## EXERCISE PROMPT
Identify every line in the entries below that contains the word "perform", and copy each of those lines.

## STORED RECORDS
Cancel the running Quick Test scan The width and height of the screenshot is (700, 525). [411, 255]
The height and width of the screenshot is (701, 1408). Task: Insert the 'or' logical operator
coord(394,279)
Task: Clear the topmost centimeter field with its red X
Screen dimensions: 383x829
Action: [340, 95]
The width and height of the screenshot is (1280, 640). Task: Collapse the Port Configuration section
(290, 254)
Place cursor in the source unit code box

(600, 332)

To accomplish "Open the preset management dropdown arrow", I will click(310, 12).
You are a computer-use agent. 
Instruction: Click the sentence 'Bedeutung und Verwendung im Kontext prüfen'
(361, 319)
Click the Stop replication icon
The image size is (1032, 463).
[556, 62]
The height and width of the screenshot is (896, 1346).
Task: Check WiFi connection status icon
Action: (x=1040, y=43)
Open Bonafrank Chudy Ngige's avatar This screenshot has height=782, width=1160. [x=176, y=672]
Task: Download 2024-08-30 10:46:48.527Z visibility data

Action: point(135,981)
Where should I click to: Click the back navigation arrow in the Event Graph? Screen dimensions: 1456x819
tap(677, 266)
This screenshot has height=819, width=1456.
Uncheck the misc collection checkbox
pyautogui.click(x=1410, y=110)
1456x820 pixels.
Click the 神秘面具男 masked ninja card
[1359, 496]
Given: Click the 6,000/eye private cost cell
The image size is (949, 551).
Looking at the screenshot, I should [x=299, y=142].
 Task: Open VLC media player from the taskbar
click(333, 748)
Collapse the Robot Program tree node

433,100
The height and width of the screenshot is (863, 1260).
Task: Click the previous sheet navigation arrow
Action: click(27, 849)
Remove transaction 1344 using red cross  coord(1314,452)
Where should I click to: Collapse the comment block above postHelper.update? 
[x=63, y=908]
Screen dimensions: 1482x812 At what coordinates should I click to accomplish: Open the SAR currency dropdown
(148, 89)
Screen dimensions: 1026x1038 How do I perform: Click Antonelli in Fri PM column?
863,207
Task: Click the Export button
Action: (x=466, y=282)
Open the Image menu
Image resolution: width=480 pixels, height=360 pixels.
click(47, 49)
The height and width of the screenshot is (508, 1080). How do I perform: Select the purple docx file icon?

## OUTPUT FOR THIS TASK
Screen dimensions: 1026x1038 How do I perform: Click Antonelli in Fri PM column?
The height and width of the screenshot is (508, 1080). How do I perform: Select the purple docx file icon?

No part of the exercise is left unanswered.